[[ Records provided open ]]

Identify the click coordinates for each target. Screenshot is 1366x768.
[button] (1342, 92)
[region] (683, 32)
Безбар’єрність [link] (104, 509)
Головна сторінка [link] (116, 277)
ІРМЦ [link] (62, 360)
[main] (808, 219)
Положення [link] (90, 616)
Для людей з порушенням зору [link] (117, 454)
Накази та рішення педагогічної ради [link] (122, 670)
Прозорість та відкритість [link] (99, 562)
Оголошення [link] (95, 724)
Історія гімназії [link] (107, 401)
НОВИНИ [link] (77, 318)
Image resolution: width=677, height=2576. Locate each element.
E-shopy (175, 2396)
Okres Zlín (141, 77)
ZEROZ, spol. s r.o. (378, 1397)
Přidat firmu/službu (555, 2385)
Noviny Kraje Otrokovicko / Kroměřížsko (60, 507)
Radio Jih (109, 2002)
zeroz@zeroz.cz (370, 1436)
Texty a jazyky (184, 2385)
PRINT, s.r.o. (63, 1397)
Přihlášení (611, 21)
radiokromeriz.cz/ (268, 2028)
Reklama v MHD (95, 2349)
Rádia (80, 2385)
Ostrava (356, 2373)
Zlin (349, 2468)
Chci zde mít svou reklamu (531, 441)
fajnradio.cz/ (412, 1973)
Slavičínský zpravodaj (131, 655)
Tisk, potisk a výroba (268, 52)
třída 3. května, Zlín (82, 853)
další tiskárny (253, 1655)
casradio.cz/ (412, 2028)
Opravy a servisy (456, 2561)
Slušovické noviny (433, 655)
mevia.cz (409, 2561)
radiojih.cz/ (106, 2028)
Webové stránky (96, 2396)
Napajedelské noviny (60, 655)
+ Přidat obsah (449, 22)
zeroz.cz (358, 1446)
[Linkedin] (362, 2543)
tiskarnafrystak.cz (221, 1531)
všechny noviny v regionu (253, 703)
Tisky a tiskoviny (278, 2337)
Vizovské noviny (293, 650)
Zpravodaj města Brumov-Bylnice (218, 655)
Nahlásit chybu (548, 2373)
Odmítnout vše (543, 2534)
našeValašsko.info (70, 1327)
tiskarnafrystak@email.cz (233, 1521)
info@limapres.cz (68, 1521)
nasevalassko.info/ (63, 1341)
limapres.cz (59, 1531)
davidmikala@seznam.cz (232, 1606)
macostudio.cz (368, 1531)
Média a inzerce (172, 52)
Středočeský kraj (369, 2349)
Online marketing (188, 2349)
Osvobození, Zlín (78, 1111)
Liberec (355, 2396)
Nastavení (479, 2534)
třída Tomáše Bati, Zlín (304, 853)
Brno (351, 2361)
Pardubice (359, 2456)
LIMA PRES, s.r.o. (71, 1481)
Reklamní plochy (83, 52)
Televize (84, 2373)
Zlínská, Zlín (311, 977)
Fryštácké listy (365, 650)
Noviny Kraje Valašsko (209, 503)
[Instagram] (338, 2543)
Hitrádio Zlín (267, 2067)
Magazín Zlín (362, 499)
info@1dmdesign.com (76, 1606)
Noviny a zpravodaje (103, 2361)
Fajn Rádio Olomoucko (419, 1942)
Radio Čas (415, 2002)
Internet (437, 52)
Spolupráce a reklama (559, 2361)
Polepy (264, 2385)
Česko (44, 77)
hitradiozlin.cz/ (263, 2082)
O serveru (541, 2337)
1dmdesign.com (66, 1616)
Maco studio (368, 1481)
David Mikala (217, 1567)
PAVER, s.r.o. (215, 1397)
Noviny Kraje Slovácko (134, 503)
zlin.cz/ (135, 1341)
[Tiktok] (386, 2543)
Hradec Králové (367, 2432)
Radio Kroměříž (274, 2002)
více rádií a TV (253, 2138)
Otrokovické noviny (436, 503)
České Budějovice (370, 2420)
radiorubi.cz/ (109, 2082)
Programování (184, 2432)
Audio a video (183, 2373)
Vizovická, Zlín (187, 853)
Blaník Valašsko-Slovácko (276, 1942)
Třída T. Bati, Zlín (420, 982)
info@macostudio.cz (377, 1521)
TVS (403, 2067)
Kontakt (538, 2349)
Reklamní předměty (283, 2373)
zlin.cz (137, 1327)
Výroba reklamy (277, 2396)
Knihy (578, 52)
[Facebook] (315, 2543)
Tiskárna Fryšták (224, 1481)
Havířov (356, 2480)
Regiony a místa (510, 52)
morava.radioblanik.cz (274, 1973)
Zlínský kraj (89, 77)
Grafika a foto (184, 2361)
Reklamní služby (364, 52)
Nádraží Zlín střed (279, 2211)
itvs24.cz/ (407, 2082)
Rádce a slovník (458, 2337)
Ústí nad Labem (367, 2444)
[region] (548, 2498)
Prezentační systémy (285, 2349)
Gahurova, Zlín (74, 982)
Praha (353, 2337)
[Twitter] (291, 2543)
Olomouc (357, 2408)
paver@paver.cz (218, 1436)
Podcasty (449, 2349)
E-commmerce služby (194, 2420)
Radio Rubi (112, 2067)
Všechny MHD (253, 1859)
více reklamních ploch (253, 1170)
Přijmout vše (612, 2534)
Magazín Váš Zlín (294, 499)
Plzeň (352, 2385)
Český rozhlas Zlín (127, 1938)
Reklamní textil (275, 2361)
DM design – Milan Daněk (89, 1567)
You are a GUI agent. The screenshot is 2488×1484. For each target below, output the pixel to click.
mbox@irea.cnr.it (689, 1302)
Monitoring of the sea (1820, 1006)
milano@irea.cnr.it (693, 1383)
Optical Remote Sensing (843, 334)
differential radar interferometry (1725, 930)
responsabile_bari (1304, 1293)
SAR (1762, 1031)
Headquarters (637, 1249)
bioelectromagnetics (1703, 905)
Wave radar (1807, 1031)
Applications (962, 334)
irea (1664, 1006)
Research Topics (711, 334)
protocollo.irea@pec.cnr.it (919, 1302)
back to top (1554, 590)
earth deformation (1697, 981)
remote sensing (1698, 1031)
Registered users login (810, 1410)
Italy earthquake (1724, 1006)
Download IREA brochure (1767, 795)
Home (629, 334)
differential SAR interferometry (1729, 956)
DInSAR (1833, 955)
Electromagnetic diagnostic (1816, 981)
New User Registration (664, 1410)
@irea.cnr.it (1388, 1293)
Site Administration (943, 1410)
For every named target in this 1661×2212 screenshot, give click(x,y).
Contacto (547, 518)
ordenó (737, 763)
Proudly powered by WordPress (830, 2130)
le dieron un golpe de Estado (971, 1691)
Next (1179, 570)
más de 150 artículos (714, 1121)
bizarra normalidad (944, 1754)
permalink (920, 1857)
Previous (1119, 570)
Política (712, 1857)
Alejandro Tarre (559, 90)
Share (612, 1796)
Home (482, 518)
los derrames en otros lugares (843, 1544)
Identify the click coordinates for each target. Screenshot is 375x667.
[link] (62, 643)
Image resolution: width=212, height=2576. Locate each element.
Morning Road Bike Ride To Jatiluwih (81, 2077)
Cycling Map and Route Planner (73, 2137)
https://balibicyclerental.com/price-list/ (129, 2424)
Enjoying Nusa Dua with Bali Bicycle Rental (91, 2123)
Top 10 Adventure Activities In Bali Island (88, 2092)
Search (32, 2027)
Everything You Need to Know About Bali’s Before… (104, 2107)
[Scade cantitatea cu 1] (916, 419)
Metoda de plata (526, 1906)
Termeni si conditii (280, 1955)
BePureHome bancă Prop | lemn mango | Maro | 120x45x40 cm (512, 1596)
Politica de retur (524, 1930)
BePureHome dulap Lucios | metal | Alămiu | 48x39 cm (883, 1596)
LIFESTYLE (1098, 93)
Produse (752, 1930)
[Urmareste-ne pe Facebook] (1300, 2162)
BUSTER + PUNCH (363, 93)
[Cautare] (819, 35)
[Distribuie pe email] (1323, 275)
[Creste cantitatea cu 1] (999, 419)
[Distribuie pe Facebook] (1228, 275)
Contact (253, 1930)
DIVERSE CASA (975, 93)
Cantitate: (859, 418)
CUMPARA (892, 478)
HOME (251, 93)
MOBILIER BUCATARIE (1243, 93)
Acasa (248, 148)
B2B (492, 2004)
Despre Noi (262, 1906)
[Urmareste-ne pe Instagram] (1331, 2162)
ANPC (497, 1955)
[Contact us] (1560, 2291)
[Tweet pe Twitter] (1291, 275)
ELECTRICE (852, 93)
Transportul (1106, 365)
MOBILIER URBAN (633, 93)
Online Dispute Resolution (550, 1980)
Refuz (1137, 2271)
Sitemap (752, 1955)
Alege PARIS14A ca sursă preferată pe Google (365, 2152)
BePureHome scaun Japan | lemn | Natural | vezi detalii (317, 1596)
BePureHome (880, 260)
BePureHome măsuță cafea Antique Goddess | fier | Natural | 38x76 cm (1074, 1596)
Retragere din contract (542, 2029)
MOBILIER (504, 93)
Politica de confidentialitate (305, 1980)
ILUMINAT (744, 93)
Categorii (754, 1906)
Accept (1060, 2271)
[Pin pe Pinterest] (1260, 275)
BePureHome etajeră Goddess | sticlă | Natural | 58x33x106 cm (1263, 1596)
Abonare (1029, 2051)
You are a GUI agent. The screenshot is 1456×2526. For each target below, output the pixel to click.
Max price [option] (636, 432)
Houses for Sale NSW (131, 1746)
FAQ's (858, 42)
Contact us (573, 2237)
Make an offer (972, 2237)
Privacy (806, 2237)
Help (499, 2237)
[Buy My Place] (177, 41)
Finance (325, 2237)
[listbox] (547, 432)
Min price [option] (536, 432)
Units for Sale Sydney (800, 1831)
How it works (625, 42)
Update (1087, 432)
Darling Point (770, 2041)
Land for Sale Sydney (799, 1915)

[[ Records provided closed ]]

In the data above, start at the line that has "Radio Kroměříž (274, 2002)", stop after the line that has "protocollo.irea@pec.cnr.it (919, 1302)", and print every line in between exactly as it stands.

» **Written answer**
Radio Kroměříž (274, 2002)
více rádií a TV (253, 2138)
Otrokovické noviny (436, 503)
České Budějovice (370, 2420)
radiorubi.cz/ (109, 2082)
Programování (184, 2432)
Audio a video (183, 2373)
Vizovická, Zlín (187, 853)
Blaník Valašsko-Slovácko (276, 1942)
Třída T. Bati, Zlín (420, 982)
info@macostudio.cz (377, 1521)
TVS (403, 2067)
Kontakt (538, 2349)
Reklamní předměty (283, 2373)
zlin.cz (137, 1327)
Výroba reklamy (277, 2396)
Knihy (578, 52)
[Facebook] (315, 2543)
Tiskárna Fryšták (224, 1481)
Havířov (356, 2480)
Regiony a místa (510, 52)
morava.radioblanik.cz (274, 1973)
Zlínský kraj (89, 77)
Grafika a foto (184, 2361)
Reklamní služby (364, 52)
Nádraží Zlín střed (279, 2211)
itvs24.cz/ (407, 2082)
Rádce a slovník (458, 2337)
Ústí nad Labem (367, 2444)
[region] (548, 2498)
Prezentační systémy (285, 2349)
Gahurova, Zlín (74, 982)
Praha (353, 2337)
[Twitter] (291, 2543)
Olomouc (357, 2408)
paver@paver.cz (218, 1436)
Podcasty (449, 2349)
E-commmerce služby (194, 2420)
Radio Rubi (112, 2067)
Všechny MHD (253, 1859)
více reklamních ploch (253, 1170)
Přijmout vše (612, 2534)
Magazín Váš Zlín (294, 499)
Plzeň (352, 2385)
Český rozhlas Zlín (127, 1938)
Reklamní textil (275, 2361)
DM design – Milan Daněk (89, 1567)
You are a GUI agent. The screenshot is 2488×1484. For each target below, output the pixel to click.
mbox@irea.cnr.it (689, 1302)
Monitoring of the sea (1820, 1006)
milano@irea.cnr.it (693, 1383)
Optical Remote Sensing (843, 334)
differential radar interferometry (1725, 930)
responsabile_bari (1304, 1293)
SAR (1762, 1031)
Headquarters (637, 1249)
bioelectromagnetics (1703, 905)
Wave radar (1807, 1031)
Applications (962, 334)
irea (1664, 1006)
Research Topics (711, 334)
protocollo.irea@pec.cnr.it (919, 1302)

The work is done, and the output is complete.